> _Task goal_:
Quote every entry word for word.

Source material: Begin

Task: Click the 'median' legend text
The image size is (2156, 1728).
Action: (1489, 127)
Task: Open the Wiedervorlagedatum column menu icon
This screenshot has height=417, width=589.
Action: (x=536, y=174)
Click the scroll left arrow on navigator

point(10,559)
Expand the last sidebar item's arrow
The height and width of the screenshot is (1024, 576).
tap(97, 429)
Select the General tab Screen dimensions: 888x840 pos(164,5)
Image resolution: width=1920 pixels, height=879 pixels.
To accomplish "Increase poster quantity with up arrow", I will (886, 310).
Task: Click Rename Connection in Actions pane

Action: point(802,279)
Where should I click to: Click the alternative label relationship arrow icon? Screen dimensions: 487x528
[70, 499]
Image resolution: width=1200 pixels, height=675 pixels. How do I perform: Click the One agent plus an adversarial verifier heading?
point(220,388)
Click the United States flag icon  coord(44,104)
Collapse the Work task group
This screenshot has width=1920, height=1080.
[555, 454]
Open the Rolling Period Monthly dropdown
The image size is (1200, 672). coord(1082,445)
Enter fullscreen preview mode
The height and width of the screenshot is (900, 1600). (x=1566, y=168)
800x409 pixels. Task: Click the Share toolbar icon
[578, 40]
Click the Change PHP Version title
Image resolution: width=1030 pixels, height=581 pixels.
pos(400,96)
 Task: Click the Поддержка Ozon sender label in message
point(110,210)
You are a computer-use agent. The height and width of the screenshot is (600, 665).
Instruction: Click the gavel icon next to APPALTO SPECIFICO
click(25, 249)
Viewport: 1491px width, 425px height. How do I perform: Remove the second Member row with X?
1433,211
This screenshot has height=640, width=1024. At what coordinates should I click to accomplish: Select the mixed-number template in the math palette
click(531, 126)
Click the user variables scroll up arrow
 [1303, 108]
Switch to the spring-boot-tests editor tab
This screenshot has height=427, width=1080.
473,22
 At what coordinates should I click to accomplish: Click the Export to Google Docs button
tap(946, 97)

Source material: End

> _Result of this task_:
Task: Click the 'median' legend text
The image size is (2156, 1728).
Action: (1489, 127)
Task: Open the Wiedervorlagedatum column menu icon
This screenshot has height=417, width=589.
Action: (x=536, y=174)
Click the scroll left arrow on navigator

point(10,559)
Expand the last sidebar item's arrow
The height and width of the screenshot is (1024, 576).
tap(97, 429)
Select the General tab Screen dimensions: 888x840 pos(164,5)
Image resolution: width=1920 pixels, height=879 pixels.
To accomplish "Increase poster quantity with up arrow", I will (886, 310).
Task: Click Rename Connection in Actions pane

Action: point(802,279)
Where should I click to: Click the alternative label relationship arrow icon? Screen dimensions: 487x528
[70, 499]
Image resolution: width=1200 pixels, height=675 pixels. How do I perform: Click the One agent plus an adversarial verifier heading?
point(220,388)
Click the United States flag icon  coord(44,104)
Collapse the Work task group
This screenshot has width=1920, height=1080.
[555, 454]
Open the Rolling Period Monthly dropdown
The image size is (1200, 672). coord(1082,445)
Enter fullscreen preview mode
The height and width of the screenshot is (900, 1600). (x=1566, y=168)
800x409 pixels. Task: Click the Share toolbar icon
[578, 40]
Click the Change PHP Version title
Image resolution: width=1030 pixels, height=581 pixels.
pos(400,96)
 Task: Click the Поддержка Ozon sender label in message
point(110,210)
You are a computer-use agent. The height and width of the screenshot is (600, 665).
Instruction: Click the gavel icon next to APPALTO SPECIFICO
click(25, 249)
Viewport: 1491px width, 425px height. How do I perform: Remove the second Member row with X?
1433,211
This screenshot has height=640, width=1024. At what coordinates should I click to accomplish: Select the mixed-number template in the math palette
click(531, 126)
Click the user variables scroll up arrow
 [1303, 108]
Switch to the spring-boot-tests editor tab
This screenshot has height=427, width=1080.
473,22
 At what coordinates should I click to accomplish: Click the Export to Google Docs button
tap(946, 97)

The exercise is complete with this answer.